#### Data to process
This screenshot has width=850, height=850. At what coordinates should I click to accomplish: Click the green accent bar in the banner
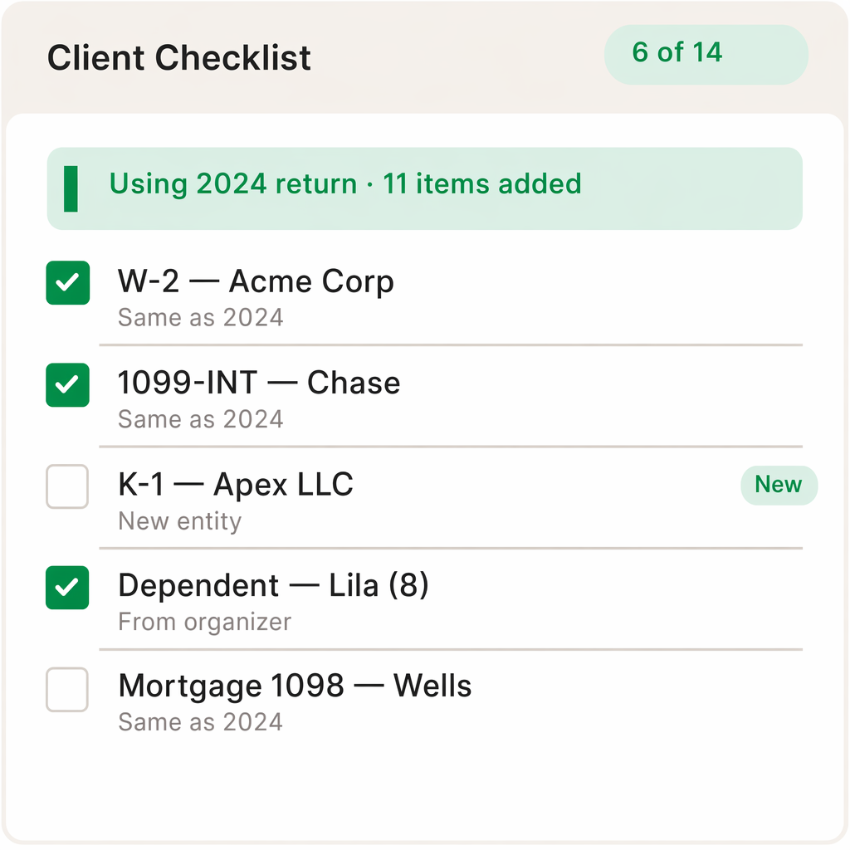click(x=72, y=188)
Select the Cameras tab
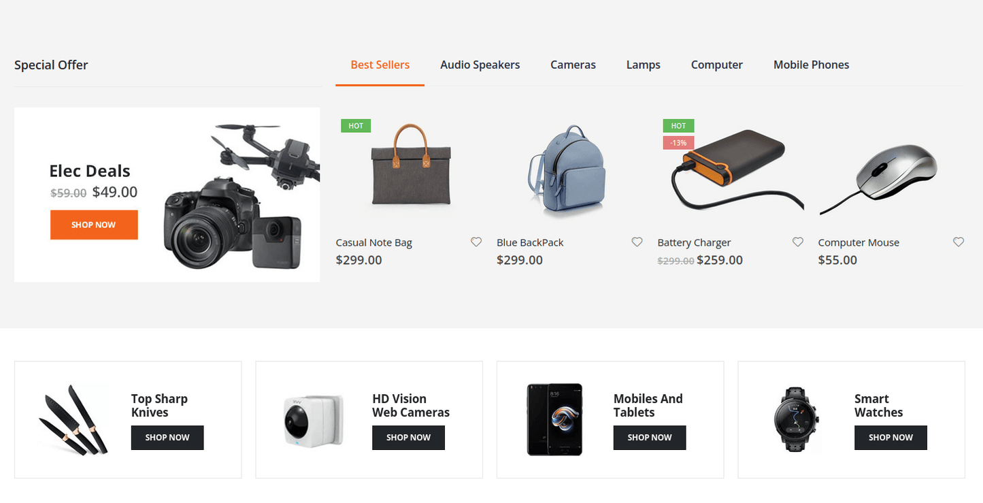This screenshot has height=503, width=983. (x=573, y=65)

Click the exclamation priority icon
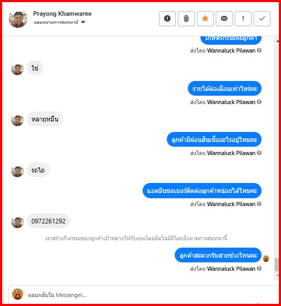pyautogui.click(x=243, y=18)
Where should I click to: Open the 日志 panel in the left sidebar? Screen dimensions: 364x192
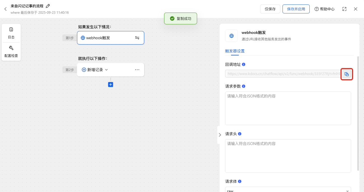click(11, 33)
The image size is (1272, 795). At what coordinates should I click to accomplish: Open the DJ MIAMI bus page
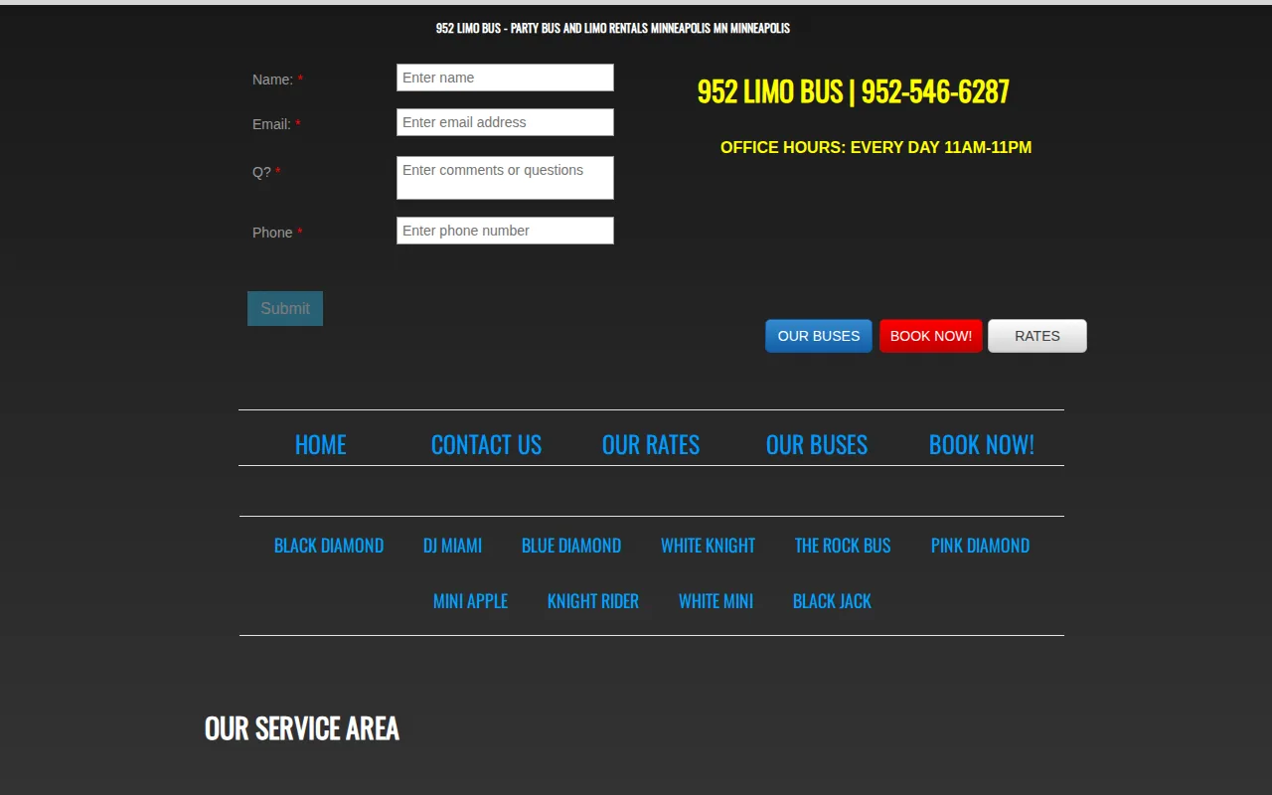[x=452, y=546]
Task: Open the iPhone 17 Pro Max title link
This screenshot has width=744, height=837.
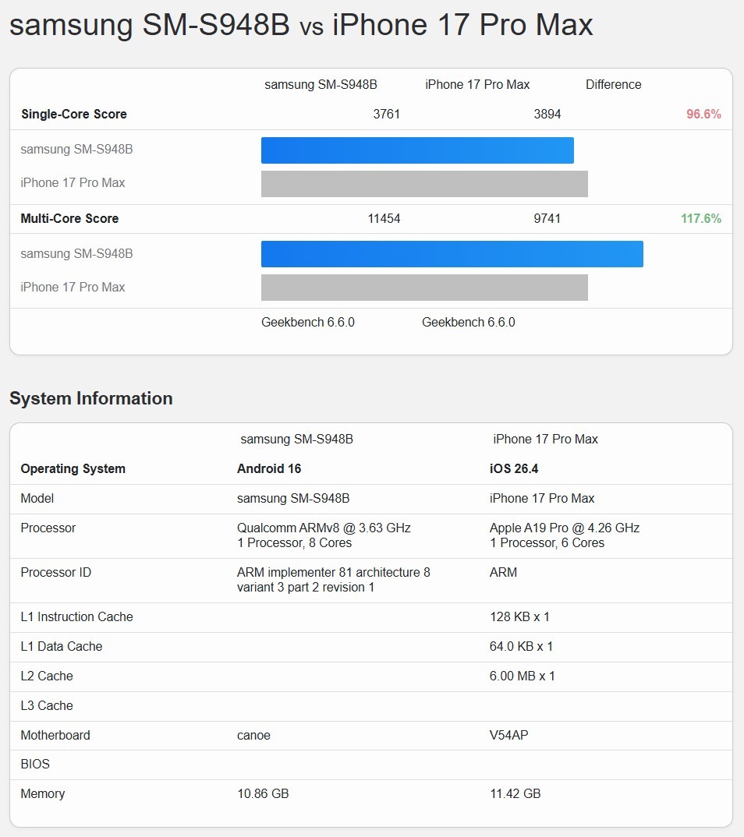Action: 462,24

#### Exercise requirements
Only the lines from the one containing "Select the Cameras tab" through the last line of the data above, both included, belong in the reply, each restated exactly and without pictures.

#### Response to this task
Select the Cameras tab
This screenshot has height=503, width=983. (x=573, y=65)

Click the exclamation priority icon
pyautogui.click(x=243, y=18)
Where should I click to: Open the 日志 panel in the left sidebar? Screen dimensions: 364x192
click(11, 33)
The image size is (1272, 795). At what coordinates should I click to accomplish: Open the DJ MIAMI bus page
[x=452, y=546]
Task: Open the iPhone 17 Pro Max title link
This screenshot has width=744, height=837.
Action: 462,24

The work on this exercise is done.